À l’angle de la nuit, l’hésitation
cherche le passage, tâtonne et trouve le dehors incertain. Comment
se laisser frissonner du manque ou comment laisser les révélations
se déraciner de l’ombre, s’extraire de l’inextricable buisson
de ce que nous connaissons si mal. Renaître entre les rives du poème
de la nuit où chaque souffle se fait récit et l’encre
sympathique. Avancer sur cette passerelle de détresse dans
l’oscillation de la langue. Aux quatre angles de la nuit, les
cordes nous ramènent sur le ring, les phrases ne peuvent s’achever,
les mots font défaut, la syntaxe s’égare… Dire ne sait pas où
aller. Ecrire la nuit ne dépend pas de nous. C’est le perdu qui
prend le pas dans les tranchées de ce qui s’écrit, le vertige se
cartographie, des venelles se tracent, et une véronique où le poème
affleure nous fait face. Les passages secrets s’introduisent
quelques pas plus loin, et l’on voit s’envoler une chouette,
plonger une chauve-souris près d’un lampadaire, ou s’échapper
de soi des mots que l’on ne connait pas. Reste à écrire, à
laisser écrire ce qui s’impose, à se laisser embarquer dans une
langue qui n’est plus maternelle, mais matricielle. Laisser les
morceaux de mots déchirés s’éparpiller, se télescoper, ouvrir
la terre et fertiliser.
À l’angle de la
nuit, dans cet écartement où l’on est en alerte , démuni face à
la forêt où l’on doit se tenir, dans la dissonance des yeux où
tout est à redéfinir, on tâtonne, on avance à pas lents, on
s’arrête. On bute sur cette saillance intérieure où les doutes
sont cloués aux murailles. On reste dans cet arrière silence où la
phrase se tient, on rêve d’un alexandrin qui donnerait le rythme
au début, lancerait le pas, amorcerait le tremblement et d’un
souffle pousserait des mots qui délivreraient les lumières.
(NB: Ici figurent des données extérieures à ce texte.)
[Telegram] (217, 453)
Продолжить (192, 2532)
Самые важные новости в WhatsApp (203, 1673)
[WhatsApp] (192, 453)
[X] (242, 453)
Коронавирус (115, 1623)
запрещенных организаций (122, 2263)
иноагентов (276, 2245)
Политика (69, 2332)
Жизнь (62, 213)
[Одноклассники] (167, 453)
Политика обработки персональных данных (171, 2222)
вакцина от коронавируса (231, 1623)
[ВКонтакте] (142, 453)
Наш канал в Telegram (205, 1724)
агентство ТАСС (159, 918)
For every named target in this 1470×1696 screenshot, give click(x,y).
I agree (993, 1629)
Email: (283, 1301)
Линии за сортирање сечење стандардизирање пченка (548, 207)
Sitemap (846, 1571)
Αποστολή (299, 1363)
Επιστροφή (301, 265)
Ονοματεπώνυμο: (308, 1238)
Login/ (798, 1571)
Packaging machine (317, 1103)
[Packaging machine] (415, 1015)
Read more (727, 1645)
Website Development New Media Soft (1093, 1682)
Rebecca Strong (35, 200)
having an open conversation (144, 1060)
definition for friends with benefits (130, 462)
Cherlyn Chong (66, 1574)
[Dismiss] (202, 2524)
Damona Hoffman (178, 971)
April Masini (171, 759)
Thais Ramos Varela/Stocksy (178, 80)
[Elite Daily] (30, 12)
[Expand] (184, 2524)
Il ne
reste qu’ à errer dans la nuit d’un livre, se blottir entre ses
pages, se laisser disperser, ensemencer, altérer .
À l’angle de la
nuit, à ce point d’incidence où les majuscules et les points
s’effacent, où les virgules sont passées par-dessus bord depuis
longtemps , où la grammaire n’est plus d’aucun secours, le début
de quelque chose peut apparaître dans les tâches du buvard, dans
les coïncidences qui hésitent sur la feuille, éparpillées.